### Fragmento citado
Verdad es que, si a ese pobre amor se le quita la vanidad, queda
muy poca cosa; una vez privado de vanidad, es un convaleciente debilitado
que puede apenas arrastrarse.
3° El amor físico.
Yendo de caza, hallar una hermosa y fresca campesina que huye por
el bosque. Todo el mundo conoce el amor fundado en esta clase de
placeres; por muy árido y poco afortunado que se sea de carácter,
se comienza por ahí a los dieciséis años.
4° El amor vanidad.
La inmensa mayoría de los hombres, sobre todo en Francia,
desea y tiene una mujer de moda, como se posee un hermoso caballo,
como una cosa necesaria al lujo del mancebo. La vanidad más
o menos halagada, más o menos picada, arrebata como el amor.
A veces participa del amor físico, pero ni siquiera siempre;
a veces, ni aun el placer físico interviene. Una duquesa
no tiene nunca más de treinta años para un burgués,
decía la duquesa de Chaulnes; y los que frecuentaron la corte
de aquel hombre justo que fue el rey Luis de Holanda recuerdan aún
con alegría a una hermosa mujer de La Haya que no podía
menos de encontrar encantador a un hombre que fuera duque o par.
Pero, fiel al principio monárquico, en cuanto llegaba un
príncipe a la corte, dejaba plantado al duque: aquella mujer
era una especie de condecoración del cuerpo diplomático.
El caso más afortunado de estas pobres relaciones es aquel
en que el placer físico va en aumento por la costumbre. Los
recuerdos las aproximan entonces un poco al amor; hay los piques
de amor propio y la tristeza al separarse, y como las ideas de las
novelas se van apoderando de uno sin darse cuenta, se cree estar
enamorado y melancólico, pues la vanidad tiende a creerse
una gran pasión. Lo seguro es que, cualquiera que sea la
clase de amor a que se deban los placeres, desde el momento en que
se produce la exaltación del alma, esos placeres son vivos
y su recuerdo arrastra; y en esta pasión, al contrario de
lo que ocurre en la mayor parte de las otras, lo perdido parece
siempre, en el recuerdo, superior a lo que se puede esperar del
futuro.
A veces, en el amor vanidad, la costumbre o la falta de esperanza
de algo mejor se traduce en una especie de amistad que es la menos
amable de todas; se jacta de su seguridad, etc.2
Como el placer físico es cosa de la naturaleza, todo el mundo
lo conoce, mas para las almas tiernas y apasionadas es de una categoría
inferior. Y si estas almas resultan ridículas en los salones,
si muchas veces las intrigas de las gentes del gran mundo las hacen
desgraciadas, en cambio conocen placeres siempre inaccesibles para
los corazones que sólo palpitan por la vanidad y por el dinero.

### Sección de datos

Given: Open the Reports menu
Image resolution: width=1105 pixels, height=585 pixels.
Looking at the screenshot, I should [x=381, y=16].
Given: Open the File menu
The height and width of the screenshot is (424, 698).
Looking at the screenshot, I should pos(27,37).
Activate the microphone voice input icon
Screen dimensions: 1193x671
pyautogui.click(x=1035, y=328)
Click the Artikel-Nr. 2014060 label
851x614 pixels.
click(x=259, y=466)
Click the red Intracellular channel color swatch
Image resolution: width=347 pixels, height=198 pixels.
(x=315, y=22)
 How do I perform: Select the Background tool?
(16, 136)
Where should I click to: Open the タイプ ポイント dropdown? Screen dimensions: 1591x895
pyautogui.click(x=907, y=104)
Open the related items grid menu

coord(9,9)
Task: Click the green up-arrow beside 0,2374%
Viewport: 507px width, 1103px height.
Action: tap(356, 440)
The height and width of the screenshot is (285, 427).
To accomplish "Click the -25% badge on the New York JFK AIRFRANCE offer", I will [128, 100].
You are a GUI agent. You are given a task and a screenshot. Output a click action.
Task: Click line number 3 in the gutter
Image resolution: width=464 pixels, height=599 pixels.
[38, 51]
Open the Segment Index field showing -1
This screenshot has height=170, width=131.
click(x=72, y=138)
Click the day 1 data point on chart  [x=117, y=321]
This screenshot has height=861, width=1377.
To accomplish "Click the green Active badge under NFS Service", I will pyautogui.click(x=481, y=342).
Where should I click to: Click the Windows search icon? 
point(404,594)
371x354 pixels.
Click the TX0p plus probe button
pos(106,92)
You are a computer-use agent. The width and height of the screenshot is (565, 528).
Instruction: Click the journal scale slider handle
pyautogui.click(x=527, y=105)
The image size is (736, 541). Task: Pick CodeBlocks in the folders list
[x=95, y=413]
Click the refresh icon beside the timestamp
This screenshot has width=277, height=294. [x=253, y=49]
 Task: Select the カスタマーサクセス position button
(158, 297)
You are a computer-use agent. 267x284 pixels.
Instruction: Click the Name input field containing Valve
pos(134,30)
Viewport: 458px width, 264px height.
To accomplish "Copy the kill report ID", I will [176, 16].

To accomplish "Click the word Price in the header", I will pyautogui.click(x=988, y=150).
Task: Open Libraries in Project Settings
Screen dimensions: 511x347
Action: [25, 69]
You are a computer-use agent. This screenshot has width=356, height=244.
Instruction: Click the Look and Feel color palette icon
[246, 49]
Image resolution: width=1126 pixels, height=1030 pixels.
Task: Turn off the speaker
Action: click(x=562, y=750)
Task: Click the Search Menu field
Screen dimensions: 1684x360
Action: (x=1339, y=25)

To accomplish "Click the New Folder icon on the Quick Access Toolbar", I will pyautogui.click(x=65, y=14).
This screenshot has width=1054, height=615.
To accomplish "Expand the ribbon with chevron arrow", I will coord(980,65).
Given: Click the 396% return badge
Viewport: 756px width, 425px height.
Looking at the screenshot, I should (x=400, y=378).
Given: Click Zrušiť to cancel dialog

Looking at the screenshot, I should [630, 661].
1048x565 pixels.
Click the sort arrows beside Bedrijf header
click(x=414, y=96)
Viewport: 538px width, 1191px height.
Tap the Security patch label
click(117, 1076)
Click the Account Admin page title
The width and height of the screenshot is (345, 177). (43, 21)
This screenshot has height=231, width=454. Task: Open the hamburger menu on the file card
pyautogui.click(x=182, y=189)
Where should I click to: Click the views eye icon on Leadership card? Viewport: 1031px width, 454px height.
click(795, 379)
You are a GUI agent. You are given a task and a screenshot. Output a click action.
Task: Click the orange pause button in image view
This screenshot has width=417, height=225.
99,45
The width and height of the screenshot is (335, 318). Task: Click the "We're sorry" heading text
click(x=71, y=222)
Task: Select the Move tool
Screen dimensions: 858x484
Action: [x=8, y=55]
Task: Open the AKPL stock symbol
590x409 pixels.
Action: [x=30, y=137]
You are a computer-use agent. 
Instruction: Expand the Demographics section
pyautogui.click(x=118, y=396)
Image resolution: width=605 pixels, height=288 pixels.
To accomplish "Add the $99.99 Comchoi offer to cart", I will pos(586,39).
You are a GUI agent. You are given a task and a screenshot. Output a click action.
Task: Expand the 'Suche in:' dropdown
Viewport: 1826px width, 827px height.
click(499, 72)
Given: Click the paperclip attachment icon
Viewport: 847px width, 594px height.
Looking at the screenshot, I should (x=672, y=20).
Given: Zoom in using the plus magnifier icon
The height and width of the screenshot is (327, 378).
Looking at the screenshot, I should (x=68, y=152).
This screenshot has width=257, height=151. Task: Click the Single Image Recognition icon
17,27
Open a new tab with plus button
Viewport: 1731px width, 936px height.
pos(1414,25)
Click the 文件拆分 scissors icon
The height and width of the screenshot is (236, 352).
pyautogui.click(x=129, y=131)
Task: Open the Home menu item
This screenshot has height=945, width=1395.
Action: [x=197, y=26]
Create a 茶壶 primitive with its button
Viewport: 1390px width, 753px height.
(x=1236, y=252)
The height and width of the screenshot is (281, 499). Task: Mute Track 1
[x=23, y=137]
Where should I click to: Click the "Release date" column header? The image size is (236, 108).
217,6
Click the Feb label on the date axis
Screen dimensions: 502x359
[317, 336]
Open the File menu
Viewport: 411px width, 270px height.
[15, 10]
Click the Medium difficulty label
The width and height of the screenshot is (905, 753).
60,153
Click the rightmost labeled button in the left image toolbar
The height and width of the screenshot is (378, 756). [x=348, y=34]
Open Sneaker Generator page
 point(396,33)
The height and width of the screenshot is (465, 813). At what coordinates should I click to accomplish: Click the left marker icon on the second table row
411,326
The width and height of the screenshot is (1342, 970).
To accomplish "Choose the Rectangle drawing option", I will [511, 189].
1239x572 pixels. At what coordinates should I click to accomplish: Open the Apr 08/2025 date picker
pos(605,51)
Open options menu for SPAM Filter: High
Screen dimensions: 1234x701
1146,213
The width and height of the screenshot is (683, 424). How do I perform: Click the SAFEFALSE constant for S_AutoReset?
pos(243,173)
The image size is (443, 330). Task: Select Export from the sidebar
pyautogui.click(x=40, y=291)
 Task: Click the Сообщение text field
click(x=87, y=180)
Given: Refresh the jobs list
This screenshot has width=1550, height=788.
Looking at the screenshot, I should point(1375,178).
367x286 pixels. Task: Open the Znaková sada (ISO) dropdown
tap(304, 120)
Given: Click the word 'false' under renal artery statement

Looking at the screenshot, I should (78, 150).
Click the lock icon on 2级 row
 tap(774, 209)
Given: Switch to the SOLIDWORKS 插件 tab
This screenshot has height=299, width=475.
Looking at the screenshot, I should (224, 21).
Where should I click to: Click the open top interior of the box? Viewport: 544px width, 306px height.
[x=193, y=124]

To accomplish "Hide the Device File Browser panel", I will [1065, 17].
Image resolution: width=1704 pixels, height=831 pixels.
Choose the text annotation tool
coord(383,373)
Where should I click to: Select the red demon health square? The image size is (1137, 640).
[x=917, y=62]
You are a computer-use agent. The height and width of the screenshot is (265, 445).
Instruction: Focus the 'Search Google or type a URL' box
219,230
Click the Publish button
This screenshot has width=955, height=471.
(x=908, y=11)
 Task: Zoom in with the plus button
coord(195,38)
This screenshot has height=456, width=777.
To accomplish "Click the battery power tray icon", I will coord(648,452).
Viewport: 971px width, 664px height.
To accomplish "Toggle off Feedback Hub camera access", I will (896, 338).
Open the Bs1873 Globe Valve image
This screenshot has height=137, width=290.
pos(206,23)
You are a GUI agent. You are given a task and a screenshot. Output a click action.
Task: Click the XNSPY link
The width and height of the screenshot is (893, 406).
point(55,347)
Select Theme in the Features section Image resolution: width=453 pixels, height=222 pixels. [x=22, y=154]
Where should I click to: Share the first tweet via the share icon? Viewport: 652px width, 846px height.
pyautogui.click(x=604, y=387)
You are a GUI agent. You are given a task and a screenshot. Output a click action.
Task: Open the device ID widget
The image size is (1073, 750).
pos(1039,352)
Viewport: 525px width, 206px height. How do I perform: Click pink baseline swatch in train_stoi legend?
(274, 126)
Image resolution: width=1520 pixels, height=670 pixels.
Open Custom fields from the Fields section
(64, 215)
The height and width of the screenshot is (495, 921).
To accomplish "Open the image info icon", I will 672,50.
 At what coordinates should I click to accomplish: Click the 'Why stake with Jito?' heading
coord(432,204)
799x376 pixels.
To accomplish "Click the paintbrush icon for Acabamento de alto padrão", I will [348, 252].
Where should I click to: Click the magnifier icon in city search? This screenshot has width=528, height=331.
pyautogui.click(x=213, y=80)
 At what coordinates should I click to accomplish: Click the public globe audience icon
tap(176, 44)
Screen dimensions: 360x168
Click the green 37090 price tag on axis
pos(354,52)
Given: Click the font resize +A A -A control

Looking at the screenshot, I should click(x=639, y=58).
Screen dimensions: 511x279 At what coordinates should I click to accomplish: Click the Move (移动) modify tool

### Acciones a realizar
• 1. ¿Puedes copiar literalmente del fragmento sobre el amor todo lo que va desde "Verdad es que, si" hasta "El amor físico."?
• 2. ¿Puedes repetir tal cual, de los registros, todo lo que va desde la línea que contiene "Where should I click to: Click the Windows" hasta la línea que contiene "pyautogui.click(x=527, y=105)", ambas incluidas, y nada más?

### Resultados
• 1.
Verdad es que, si a ese pobre amor se le quita la vanidad, queda
muy poca cosa; una vez privado de vanidad, es un convaleciente debilitado
que puede apenas arrastrarse.
3° El amor físico.

• 2.
Where should I click to: Click the Windows search icon? 
point(404,594)
371x354 pixels.
Click the TX0p plus probe button
pos(106,92)
You are a computer-use agent. The width and height of the screenshot is (565, 528).
Instruction: Click the journal scale slider handle
pyautogui.click(x=527, y=105)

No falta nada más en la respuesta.